Monday, December 30, 2019

Calendar Blues

   So how come there are 12 months in the year but the last four carry the Latin names for seven, eight, nine and ten -- September, October, November and December?
   Perhaps because the Romans, with their penchant for groups of ten, divided the year into 10 months of 36 days each, with five days left over for a celebration week.
   But if you base a month on the number of days in a lunar cycle (28) and divide that into 365, the number of days in a yearly solar cycle, you get 13 months with only one leftover day.
   Do you suppose they rejected that plan because 13 is unlucky?
   I don't know. But the 10-month plan wasn't working, either, so the Emperor Augustus told his Roman calendar experts to fix it, which they did by adding two months and naming them after the emperor and his predecessor, Julius. That's why we have July and August.
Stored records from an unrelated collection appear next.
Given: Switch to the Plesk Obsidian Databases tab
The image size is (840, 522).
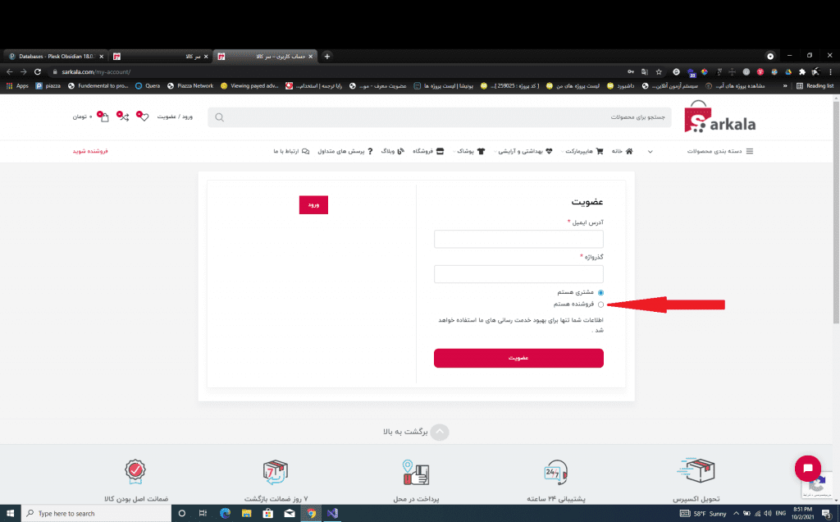Looking at the screenshot, I should point(53,56).
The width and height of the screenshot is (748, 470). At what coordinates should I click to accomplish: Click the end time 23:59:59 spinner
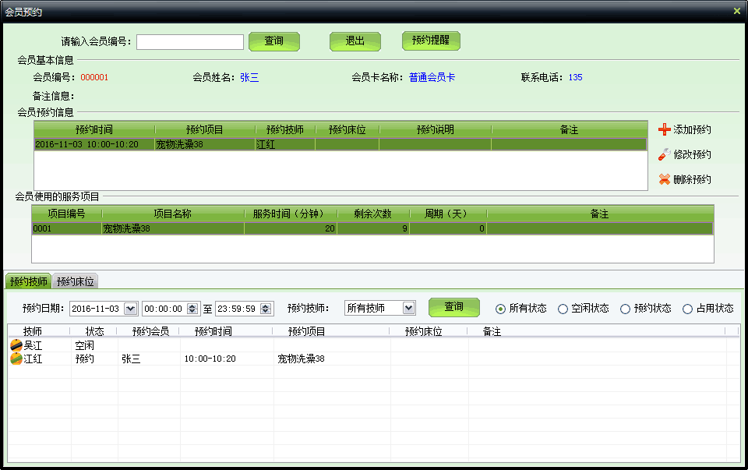tap(266, 309)
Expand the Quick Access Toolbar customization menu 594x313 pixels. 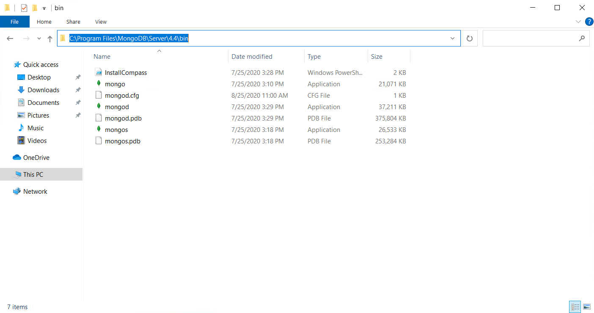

   But if we give each of the 12 months 30 days, we still have five days left over, and that doesn't work, either.
   Moreover, if we start each month on a Sunday, based on a 28-day lunar month, we get a Friday the 13th every month in the year.
   Oops.
   So all the calendar proposals also relied on the theological concept of perfect circles, but the real universe doesn't work that way. That's the problem astronomer Copernicus faced in trying to describe how the Earth circled the Sun and not the other way around.
   His successor Galileo, however, figured that if the circle was an ellipse and not a perfect circle, things worked out better.
   But that theory was based on the idea that that the Sun was the center of the universe, not the Earth, and the Earth revolved around the Sun.
   Blasphemy! Heresy! cried Vatican officials, and the astronomer was ordered to recant or be branded a heretic and banished.
   He took it back, but is rumored to have muttered on the way out of the room, "Nevertheless, it moves."
   So because of the oddity of various days in each month, we're stuck with the grade school chant, "30 days hath September, April, June and November. All the rest have 31, save February, which has 28."
   Logical? No, but there is very little perfection in planetary or even human behavior.
   And that's one reason why life is so interesting. It's not perfect. Live with it.
   By the way, February has 29 days this year, to make up for the imbalance of the elliptical circle the Moon makes around the Earth.